Star Wars: Heroes & Rogues, 1995

My ninth (of 12) Star Wars project from West End Games came to me in the fall of 1995, a time of significant transition in my approach to art production. In the previous year, I got a PowerMac (the bleeding edge at the time) and began to learn Photoshop (version 3). When I saw what it could do, I started playing a game of Jenga with my art. What parts of the process could I eliminate before the whole thing came toppling down?

One of first experiments was to entirely eliminate inking. With Photoshop, I could scan pencil art and darken it from grey to black. With that simple step, half of the drawing time was instantly cut from my schedule. I’d have to work the pencil a little harder and keep the art as clean as possible (smudges and eraser marks would show up in greyscale scans, after all) but it was totally worth it for the time I’d gain.

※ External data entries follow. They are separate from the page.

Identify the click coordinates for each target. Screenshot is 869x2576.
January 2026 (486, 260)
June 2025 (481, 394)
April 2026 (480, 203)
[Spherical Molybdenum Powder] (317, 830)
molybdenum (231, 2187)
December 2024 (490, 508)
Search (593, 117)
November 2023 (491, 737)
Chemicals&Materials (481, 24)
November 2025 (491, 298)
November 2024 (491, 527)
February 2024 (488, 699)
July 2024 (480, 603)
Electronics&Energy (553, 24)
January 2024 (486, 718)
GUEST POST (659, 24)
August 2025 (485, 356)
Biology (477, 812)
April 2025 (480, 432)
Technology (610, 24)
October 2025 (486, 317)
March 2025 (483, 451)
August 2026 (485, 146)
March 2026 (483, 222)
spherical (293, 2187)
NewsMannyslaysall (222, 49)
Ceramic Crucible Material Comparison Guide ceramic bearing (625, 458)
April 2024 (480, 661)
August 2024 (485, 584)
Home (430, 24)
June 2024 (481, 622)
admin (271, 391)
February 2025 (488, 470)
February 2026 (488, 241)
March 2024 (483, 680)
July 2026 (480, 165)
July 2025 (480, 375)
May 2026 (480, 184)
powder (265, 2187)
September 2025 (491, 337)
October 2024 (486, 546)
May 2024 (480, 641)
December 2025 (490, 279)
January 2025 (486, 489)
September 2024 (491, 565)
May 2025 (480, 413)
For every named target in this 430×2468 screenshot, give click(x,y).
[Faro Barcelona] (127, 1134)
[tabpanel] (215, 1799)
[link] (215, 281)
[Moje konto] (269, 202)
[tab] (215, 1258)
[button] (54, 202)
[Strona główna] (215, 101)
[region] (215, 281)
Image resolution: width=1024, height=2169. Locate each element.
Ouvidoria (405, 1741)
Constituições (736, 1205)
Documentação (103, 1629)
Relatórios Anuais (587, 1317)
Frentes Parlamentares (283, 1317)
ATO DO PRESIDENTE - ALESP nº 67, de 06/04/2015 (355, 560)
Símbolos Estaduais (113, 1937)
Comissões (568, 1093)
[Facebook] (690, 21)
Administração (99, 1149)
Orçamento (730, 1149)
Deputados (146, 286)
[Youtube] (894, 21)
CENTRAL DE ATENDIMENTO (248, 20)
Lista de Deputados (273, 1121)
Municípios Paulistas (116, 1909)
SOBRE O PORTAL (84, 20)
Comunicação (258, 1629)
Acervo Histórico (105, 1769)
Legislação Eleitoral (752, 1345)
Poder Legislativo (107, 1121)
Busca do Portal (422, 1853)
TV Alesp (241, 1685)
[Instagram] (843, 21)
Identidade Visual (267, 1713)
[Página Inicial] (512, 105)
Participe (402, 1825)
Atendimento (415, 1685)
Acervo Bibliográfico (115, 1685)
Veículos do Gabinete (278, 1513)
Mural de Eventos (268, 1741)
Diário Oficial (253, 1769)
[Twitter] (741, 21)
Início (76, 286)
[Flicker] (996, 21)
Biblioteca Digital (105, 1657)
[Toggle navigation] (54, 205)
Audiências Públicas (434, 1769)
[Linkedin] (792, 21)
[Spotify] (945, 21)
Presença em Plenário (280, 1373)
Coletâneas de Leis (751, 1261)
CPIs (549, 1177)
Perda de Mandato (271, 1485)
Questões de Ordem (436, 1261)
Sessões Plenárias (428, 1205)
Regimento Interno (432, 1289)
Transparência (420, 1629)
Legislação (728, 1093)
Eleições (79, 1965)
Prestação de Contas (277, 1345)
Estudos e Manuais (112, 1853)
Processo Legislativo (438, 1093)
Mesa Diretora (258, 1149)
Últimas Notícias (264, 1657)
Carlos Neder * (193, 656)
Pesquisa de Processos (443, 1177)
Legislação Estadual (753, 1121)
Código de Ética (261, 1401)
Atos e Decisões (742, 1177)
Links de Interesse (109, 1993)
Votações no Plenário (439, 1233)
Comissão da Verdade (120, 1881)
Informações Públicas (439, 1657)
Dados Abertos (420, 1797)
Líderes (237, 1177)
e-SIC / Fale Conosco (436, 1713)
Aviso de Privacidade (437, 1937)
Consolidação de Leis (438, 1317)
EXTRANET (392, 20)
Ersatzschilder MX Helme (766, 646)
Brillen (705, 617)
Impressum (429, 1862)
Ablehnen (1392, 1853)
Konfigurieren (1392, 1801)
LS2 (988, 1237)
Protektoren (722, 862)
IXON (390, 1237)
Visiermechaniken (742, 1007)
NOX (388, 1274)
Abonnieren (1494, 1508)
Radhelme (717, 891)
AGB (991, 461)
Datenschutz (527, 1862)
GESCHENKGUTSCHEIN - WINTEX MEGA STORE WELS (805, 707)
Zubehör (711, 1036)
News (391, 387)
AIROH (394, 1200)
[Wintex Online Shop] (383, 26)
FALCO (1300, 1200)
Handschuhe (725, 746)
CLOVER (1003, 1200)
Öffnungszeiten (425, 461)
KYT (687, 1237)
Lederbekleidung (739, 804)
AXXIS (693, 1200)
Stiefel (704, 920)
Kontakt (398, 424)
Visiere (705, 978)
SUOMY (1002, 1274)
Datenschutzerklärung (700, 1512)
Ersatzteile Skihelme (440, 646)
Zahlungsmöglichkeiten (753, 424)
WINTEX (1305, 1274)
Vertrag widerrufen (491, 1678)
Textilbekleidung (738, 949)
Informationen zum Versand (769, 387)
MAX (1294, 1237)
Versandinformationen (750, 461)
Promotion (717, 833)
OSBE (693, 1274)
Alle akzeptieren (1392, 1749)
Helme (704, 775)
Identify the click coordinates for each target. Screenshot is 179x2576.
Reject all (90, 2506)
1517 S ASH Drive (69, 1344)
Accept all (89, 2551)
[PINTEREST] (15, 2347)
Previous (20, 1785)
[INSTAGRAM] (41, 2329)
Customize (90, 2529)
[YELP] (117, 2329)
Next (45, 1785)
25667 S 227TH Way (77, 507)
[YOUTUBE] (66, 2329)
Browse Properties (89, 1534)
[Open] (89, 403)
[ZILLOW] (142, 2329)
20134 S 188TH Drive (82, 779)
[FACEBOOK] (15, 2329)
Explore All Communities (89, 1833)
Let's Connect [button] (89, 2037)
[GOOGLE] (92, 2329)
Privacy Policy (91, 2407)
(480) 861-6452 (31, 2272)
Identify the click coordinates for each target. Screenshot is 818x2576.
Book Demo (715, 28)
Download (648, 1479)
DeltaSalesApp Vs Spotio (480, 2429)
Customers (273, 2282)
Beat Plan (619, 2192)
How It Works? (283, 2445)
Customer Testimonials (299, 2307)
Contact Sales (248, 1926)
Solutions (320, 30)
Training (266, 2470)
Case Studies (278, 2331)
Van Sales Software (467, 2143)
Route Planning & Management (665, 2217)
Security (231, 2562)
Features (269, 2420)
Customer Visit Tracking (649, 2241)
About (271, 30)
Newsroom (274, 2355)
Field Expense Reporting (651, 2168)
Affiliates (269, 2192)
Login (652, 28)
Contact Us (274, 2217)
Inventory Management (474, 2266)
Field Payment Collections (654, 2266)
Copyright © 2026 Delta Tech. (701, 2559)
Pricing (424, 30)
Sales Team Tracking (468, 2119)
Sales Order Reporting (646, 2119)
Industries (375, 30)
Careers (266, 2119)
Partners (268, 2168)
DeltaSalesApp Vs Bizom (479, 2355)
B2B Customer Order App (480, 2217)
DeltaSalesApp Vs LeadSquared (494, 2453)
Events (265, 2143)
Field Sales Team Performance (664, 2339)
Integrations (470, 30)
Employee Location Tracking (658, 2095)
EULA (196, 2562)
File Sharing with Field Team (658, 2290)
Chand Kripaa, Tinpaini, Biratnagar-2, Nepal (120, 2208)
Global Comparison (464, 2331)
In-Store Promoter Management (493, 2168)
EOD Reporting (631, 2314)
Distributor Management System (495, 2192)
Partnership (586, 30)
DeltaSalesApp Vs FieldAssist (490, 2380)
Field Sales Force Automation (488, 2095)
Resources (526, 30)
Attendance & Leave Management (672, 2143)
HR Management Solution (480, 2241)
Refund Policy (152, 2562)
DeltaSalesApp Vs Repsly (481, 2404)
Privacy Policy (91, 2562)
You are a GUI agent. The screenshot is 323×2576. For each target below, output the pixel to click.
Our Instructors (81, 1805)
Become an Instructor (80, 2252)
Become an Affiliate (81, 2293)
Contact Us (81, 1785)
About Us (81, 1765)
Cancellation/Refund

I was learning to color and use layers for special effects, so I didn’t have to worry as much about linework defining depth. When I got the assignment for this book, Heroes & Rogues, I’d reached a level of confidence that allowed me to apply the new technique right away.

It was a very enjoyable project, a supplemental book that was full of variety. There were dozens of character templates a player could pick up and run with, and each character had to be drawn. I didn’t do every character, but the ones on my list were all over the map as you will see below. They were drawn in pencil, scanned, and enhanced with grey tones. To my eternal regret, I don’t have the PSD files any more, so the best I could do for you is scan the finished images from the book itself.

The technique had one downside; print resolution on paper wasn’t fine enough for these images to shine the way I wanted them to. Nevertheless, it kicked off a “digital career” that continues unbroken today (on Photoshop 22).

Find a complete PDF of the book here.




Oddly, this first image didn’t appear in the finished book, so I don’t have a greytoned version at all. Booooo.











This one was also cut from the book. No idea why.











If you’re thinking Minmay from Macross, we’re superfriends.